People (Births)
- 1911 – Heinz Lehmann, German-Canadian psychiatrist and academic (d. 1999).
- 1923 – Jeanne Block, American psychologist (d. 1981).
People (Deaths)
- 1991 – John Patrick Spiegel, American psychiatrist and academic (b. 1911).
Heinz Lehmann
Heinz Edgar Lehmann OC FRSC (17 July 1911 to 07 April 1999) was a German-born Canadian psychiatrist best known for his use of chlorpromazine for the treatment of schizophrenia in 1950s and “truly the father of modern psychopharmacology.”
In 1973, he was a member of the Nomenclature Committee of the American Psychiatric Association that decided to drop homosexuality from the Diagnostic and Statistical Manual of Mental Disorders (DSM), i.e. to depathologise it.
Jeanne Block
Jeanne Lavonne Humphrey Block (17 July 1923 to 04 December 1981) was an American psychologist and expert on child development.
She conducted research into sex-role socialisation and, with her husband Jack Block, created a person-centred personality framework.

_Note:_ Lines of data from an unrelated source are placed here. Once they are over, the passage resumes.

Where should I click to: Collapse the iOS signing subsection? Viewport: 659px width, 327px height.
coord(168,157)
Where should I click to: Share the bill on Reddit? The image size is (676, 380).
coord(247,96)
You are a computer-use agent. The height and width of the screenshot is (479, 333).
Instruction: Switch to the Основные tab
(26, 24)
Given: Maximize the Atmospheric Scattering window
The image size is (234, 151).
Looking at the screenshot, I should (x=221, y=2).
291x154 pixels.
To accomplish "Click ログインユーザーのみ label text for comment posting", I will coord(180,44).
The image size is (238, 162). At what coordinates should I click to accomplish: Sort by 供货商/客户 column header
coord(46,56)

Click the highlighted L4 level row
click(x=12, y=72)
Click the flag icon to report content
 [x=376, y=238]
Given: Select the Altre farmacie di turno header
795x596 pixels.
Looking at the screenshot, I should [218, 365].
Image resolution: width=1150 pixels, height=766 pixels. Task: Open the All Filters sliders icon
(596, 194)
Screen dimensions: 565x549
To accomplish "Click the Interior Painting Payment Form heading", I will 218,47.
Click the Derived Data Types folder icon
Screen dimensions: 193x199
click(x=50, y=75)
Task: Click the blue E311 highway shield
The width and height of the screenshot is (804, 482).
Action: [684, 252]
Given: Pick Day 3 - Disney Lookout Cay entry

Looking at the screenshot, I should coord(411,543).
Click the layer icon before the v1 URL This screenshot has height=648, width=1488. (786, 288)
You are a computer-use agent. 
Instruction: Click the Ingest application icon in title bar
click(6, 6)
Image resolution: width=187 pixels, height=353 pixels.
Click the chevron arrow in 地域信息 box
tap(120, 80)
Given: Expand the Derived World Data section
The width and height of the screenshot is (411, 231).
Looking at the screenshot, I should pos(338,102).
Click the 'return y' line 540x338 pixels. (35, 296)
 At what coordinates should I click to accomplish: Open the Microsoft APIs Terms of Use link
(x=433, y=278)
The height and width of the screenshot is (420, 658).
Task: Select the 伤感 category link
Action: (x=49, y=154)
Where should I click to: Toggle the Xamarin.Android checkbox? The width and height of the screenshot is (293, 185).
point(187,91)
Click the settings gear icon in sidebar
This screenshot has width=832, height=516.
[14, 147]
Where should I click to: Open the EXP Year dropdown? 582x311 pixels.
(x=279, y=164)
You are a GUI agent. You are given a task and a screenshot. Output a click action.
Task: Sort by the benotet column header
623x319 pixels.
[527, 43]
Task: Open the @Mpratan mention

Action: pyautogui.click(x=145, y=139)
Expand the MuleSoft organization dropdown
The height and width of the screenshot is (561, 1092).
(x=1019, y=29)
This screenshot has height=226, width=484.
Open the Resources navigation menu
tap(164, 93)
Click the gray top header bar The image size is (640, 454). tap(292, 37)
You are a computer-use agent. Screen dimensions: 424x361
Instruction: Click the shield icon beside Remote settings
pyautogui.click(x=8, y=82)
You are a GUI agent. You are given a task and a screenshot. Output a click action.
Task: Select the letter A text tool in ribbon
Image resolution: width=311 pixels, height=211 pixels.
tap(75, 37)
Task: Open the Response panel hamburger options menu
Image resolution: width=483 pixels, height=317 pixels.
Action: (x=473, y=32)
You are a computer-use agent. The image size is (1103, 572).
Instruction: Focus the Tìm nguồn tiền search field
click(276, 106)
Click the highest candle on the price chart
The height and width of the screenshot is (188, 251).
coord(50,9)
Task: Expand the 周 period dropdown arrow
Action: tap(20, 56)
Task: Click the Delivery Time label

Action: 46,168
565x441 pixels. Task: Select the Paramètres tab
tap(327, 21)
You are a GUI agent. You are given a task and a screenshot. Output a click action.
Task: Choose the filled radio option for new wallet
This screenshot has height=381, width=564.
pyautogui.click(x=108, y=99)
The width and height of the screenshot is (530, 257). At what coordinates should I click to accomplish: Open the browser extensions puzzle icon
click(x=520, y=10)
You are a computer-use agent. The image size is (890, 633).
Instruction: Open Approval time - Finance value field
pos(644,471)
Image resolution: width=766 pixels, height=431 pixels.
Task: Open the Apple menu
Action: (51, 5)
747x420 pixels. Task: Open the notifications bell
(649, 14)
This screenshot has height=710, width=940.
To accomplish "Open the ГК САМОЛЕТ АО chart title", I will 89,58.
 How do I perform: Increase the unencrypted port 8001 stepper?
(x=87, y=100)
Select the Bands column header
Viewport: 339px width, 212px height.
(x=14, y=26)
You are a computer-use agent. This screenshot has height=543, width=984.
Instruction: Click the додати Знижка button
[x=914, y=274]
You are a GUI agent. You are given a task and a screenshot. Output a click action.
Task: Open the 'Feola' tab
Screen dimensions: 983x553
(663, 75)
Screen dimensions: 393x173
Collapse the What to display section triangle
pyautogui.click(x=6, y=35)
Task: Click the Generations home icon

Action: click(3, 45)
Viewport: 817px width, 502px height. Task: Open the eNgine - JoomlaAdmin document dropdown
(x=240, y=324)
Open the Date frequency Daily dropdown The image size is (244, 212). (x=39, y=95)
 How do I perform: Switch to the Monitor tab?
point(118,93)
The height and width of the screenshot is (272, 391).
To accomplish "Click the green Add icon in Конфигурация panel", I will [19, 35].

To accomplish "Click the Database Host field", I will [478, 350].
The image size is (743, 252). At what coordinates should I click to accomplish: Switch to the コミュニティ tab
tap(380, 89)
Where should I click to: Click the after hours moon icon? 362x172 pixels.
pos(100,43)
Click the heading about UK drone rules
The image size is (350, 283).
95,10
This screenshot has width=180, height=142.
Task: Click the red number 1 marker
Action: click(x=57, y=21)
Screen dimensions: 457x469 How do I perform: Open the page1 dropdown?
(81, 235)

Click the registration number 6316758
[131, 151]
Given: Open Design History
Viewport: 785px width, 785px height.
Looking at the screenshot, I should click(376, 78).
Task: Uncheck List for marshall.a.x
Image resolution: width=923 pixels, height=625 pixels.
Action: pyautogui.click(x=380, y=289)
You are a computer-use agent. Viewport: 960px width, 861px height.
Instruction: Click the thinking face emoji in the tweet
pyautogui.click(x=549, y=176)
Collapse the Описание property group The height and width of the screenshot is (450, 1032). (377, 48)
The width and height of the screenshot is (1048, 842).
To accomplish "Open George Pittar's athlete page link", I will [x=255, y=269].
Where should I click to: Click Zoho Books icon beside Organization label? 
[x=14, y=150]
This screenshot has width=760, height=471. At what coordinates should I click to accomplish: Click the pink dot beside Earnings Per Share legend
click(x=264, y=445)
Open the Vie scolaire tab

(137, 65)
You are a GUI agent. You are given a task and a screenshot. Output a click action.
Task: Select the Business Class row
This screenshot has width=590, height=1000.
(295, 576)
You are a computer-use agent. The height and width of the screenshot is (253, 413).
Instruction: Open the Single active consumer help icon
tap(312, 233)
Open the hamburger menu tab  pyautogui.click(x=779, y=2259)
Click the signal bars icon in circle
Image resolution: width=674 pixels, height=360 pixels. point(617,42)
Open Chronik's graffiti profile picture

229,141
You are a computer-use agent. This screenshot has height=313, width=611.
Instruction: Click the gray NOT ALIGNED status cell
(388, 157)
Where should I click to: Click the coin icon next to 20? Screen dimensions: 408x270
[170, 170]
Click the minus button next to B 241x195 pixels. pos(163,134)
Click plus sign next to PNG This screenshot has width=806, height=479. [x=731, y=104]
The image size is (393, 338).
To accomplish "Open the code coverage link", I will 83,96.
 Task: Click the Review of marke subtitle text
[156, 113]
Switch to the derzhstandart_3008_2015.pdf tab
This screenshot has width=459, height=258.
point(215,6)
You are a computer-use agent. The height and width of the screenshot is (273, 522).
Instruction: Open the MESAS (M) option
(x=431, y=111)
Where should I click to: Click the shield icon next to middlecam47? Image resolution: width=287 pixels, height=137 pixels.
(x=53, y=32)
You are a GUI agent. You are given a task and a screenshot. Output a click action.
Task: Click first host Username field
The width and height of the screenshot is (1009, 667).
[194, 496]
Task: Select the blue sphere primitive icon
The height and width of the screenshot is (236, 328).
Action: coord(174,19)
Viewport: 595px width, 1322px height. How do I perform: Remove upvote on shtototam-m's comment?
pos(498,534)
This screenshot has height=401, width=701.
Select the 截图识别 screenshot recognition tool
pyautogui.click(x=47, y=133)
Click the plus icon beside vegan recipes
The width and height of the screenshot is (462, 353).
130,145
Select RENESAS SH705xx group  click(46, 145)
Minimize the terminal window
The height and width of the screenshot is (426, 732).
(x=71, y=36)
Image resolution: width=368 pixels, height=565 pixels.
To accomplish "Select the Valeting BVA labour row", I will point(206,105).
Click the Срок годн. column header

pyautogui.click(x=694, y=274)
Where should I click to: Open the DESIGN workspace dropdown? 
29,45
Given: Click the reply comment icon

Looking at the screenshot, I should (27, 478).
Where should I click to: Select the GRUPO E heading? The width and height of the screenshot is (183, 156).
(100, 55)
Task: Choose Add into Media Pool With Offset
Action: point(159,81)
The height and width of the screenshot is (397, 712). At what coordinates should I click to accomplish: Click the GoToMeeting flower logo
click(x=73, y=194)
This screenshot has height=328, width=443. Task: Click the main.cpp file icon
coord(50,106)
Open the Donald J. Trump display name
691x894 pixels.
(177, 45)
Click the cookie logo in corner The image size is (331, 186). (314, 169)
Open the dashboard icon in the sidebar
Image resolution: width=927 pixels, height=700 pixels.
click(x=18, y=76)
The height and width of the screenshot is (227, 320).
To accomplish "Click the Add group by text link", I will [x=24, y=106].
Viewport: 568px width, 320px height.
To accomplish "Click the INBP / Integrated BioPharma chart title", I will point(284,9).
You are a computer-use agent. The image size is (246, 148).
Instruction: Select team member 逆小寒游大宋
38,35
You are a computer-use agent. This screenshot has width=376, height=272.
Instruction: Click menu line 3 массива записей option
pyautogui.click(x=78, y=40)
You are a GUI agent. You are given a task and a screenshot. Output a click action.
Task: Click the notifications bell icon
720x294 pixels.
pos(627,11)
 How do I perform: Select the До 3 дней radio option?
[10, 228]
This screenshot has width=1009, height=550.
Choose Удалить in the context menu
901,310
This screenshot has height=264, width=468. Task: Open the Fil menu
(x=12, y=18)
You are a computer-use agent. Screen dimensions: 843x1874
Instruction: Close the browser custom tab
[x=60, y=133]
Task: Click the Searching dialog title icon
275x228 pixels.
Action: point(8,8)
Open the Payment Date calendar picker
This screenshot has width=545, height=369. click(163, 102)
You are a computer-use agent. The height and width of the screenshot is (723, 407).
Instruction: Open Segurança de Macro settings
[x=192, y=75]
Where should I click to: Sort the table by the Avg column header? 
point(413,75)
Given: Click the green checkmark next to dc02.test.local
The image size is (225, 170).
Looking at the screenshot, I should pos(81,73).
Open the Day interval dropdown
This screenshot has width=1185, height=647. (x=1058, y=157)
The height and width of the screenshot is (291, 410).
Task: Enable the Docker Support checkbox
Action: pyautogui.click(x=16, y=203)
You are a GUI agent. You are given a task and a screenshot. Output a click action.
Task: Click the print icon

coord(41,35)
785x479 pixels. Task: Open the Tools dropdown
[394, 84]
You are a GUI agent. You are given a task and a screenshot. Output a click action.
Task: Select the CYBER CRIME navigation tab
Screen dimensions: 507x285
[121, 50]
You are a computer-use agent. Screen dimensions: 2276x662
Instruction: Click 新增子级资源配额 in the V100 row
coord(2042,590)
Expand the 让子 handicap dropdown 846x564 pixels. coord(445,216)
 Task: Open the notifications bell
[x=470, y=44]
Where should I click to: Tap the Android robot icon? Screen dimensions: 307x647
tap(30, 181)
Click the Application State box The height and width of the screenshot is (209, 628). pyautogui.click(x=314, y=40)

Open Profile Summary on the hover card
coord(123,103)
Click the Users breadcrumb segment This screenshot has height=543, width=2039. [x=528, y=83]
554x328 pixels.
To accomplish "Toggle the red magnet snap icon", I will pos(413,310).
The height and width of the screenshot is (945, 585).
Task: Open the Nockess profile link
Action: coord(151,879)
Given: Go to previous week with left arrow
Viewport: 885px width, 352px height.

Block was a fellow of the American Association for the Advancement of Science and conducted her research with the National Institute of Mental Health and the University of California, Berkeley. She was an active researcher when she was diagnosed with cancer in 1981.
John Patrick Spiegel
John Paul Spiegel (17 March 1911 to 17 July 1991) was an American psychiatrist, and expert on violence and combat stress and the 103rd President of the American Psychiatric Association (APA).
As president-elect of the APA in 1973, he helped to change the definition of homosexuality in the DSM which had previously described homosexuality as sexual deviance and that homosexuals were pathological.